Radio burst detected in dwarf galaxy

Astronomers have detected a mysterious, fast, repeating radio burst emanating from a dwarf galaxy located three billion light-years away.

The cosmic object is distinctive compared to other radio burst detections in recent years, according to new research.

Fast Radio Bursts, or FRBs, are millisecond-long bursts of radio waves in space. Individual radio bursts transmit once and do not repeat.

But repeating fast radio bursts are known to send short, energetic radio waves multiple times.

This image, captured by the Karl G. Jansky Very Large Array, shows object FRB 190520 when active (in red).
This image, captured by the Karl G. Jansky Very Large Array, shows object FRB 190520 when active (in red). (CNN)

Astronomers have been able to trace some radio bursts back to their home galaxies, but have yet to determine the actual cause of the pulses.
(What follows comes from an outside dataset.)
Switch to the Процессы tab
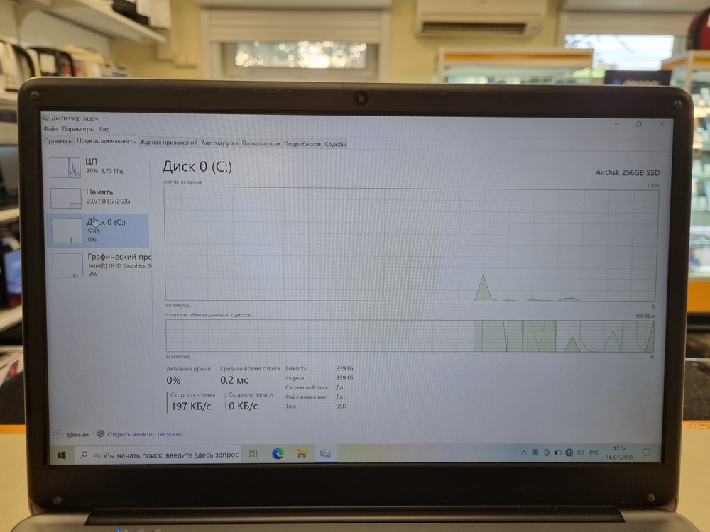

Knowing more about the origin of these bright and intense radio emissions could help scientists understand what causes them.

Astronomers detected the object, named FRB 190520, when it emitted a burst of radio waves on May 20, 2019. Researchers used the Five Hundred Meter Aperture Spherical Radio Telescope, or FAST, in China, and have discovered the burst in the telescope. November 2019 data.

When making follow-up observations, the astronomers noticed something unusual – the object was emitting frequent and repeated bursts of radio waves.

In 2020, the team used the Karl G. Jansky Very Large Array, or VLA, of National Science Foundation Telescopes to identify the origin of the burst before focusing on it using the Subaru Telescope in Hawaii. .

Subaru’s visible-light observations showed that the burst originated from the outskirts of a distant dwarf galaxy.

A study detailing the findings published in the journal Nature on Wednesday.

VLA observations also revealed that the celestial object was constantly releasing weaker radio waves between repeated bursts. It’s very similar to only one other known repeating fast radio burst: FRB 121102, discovered in 2016.

The initial detection and subsequent tracing of FRB 121102 to its point of origin in a small dwarf galaxy more than three billion light-years away was a breakthrough in astronomy. It was the first time astronomers could learn more about the distance and surroundings of these mysterious objects.

“Now we actually need to explain this double mystery and why FRBs and persistent radio sources sometimes end up together,” said study co-author Casey Law, a radio astronomy researcher at the California Institute of Technology.

“Is this common when FRBs are young? Or maybe the object making the bursts is a massive black hole devouring a nearby star in a haphazard fashion? Theorists have a lot more details to work out now and the scope of explanation narrows.”

This is an artist's concept of a neutron star with an ultra-strong magnetic field, called a magnetar, emitting radio waves (in red).
This is an artist’s concept of a neutron star with an ultra-strong magnetic field, called a magnetar, emitting radio waves (in red). (CNN)

Currently, less than five percent of the hundreds of identified fast radio bursts repeat themselves and only a few of them are regularly active.

But FRB 190520 is the only persistently active one, meaning it has never “gone out” since its discovery, said study author Di Li, chief scientist of the Observatories’ radio division. National Astronomical Institutes of China and the FAST Operation Center.

Meanwhile, FRB 121102, “the first known famous repeater, may die out for months,” Li said.

The latest findings raise more questions as astronomers now wonder if there could be two types of fast radio bursts.

“Are those who rehearse different from those who don’t? What about persistent radio emission – is that common?” Study co-author Kshitij Aggarwal, who participated in the study as a doctoral student at West Virginia University, said in a statement.

It is possible that there are different mechanisms that cause radio bursts, or that what produces them behaves differently during different evolutionary stages.

Previously, scientists had speculated that fast radio bursts were caused by the dense remnants of a supernova, called a neutron star, or neutron stars with incredibly strong magnetic fields called magnetars.

FRB 190520 is considered a possible “newborn” object because it was located in a dense environment, Law said. This environment may be caused by materials released by a supernova, which resulted in the creation of a neutron star. As this material disperses over time, the splinters of FRB 190520 may decrease as it ages.

In the future, Li wants to experience faster radio bursts.

“A consistent picture of the origin and evolution of FRBs is likely to emerge in just a few years,” Li said.

NASA’s new telescope captures ‘unprecedented’ detail

Law is excited about the implications of having a new class of radio wave sources.

“For decades, astronomers thought there were basically two types of radio sources we could see in other galaxies: accretion of supermassive black holes and star-forming activity,” he said. Law.

“Now we’re saying that can’t be an either/or categorization anymore! There’s a new kid in town and we should take that into account when we study the populations of radio sources in the universe.”